Dataset Ninja LogoDataset Ninja:

VOST Dataset

67750141819
Taggeneral, food
Taskinstance segmentation
Release YearMade in 2023
LicenseCC BY-NC-SA 4.0
Download27 GB

Introduction #

Released 2023-03-28 ·Pavel Tokmakov, Jie Li, Adrien Gaidon

The authors compiled a novel dataset named VOST: Video Object Segmentation under Transformations Dataset, comprising over 700 high-resolution videos. These videos, averaging 21 seconds in length, were recorded in varied environments and meticulously labeled with instance masks. Employing a meticulous, multi-step methodology, the authors ensured that the videos primarily spotlighted intricate object transformations, spanning their entire temporal evolution. Subsequently, they conducted thorough evaluations of leading VOS methods, leading to several significant findings.

Motivation

Spatial and temporal cues play a pivotal role in segmenting and tracking objects in human perception, where the static visual appearance serves a secondary role. In extreme cases, objects can be localized and tracked solely based on their coherent motion, devoid of any distinct appearance. This emphasis on motion-based tracking not only enhances resilience against sensory noise but also facilitates reasoning about object permanence. In contrast, contemporary computer vision models for video object segmentation predominantly operate under an appearance-first framework. These models effectively store image patches alongside their corresponding instance labels and retrieve similar patches to segment the target frame. What accounts for this noticeable contrast? While some factors are algorithmic, such as the initial development of object recognition models for static images, a significant reason lies in the datasets utilized. For instance, consider the “Breakdance” sequence from the validation set of DAVIS’17. Despite significant deformations and pose variations in the dancer’s body, the overall visual appearance remains consistent, serving as a potent cue for segmentation tasks.

image

Video frames from the DAVIS’17 dataset (above), and the authors proposed VOST (below). While existing VOS datasets feature many challenges, such as deformations and pose change, the overall appearance of objects varies little. The authors work focuses on object transformations, where appearance is no longer a reliable cue and more advanced spatio temporal modeling is required.

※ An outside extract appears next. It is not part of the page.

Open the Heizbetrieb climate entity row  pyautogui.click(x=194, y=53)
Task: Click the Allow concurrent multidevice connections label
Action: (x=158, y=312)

However, this example, which is emblematic of numerous Video Object Segmentation (VOS) datasets, merely scratches the surface of an object’s lifecycle. Beyond mere translations, rotations, and minor deformations, objects undergo transformative processes. Bananas may be peeled, paper can be cut, and clay can be molded into bricks, among other transformations. These changes can profoundly alter an object’s color, texture, and shape, often retaining nothing of the original except for its underlying identity. While humans, such as labelers, can relatively easily track object identity through these transformations, it poses a formidable challenge for VOS models.

Dataset creation

The authors opted to acquire their videos from recent, extensive egocentric action recognition datasets, which offer temporal annotations for a wide range of activities. Specifically, they utilized datasets such as EPIC-KITCHENS and Ego4D. The former captures activities predominantly in kitchen settings, such as cooking or cleaning, while the latter presents a broader array of scenarios, encompassing outdoor environments as well. It’s important to highlight that the egocentric focus of VOST stems solely from the datasets chosen for video sourcing. The inherent nature of the problem transcends the camera viewpoint, and they anticipate that methodologies developed within VOST will extend seamlessly to third-person video contexts. Although these datasets contain tens of thousands of clips, the majority of actions captured (such as ‘take’ or ‘look’) do not involve object transformations. To efficiently sift out these irrelevant clips, the authors leverage the concept of change of state verbs derived from language theory. Instead of manually sorting through the videos directly, they initially filter the action labels. This approach significantly diminishes the total number of clips under consideration, narrowing it down to 10,706 (3,824 from EPIC-KITCHENS and 6,882 from Ego4D).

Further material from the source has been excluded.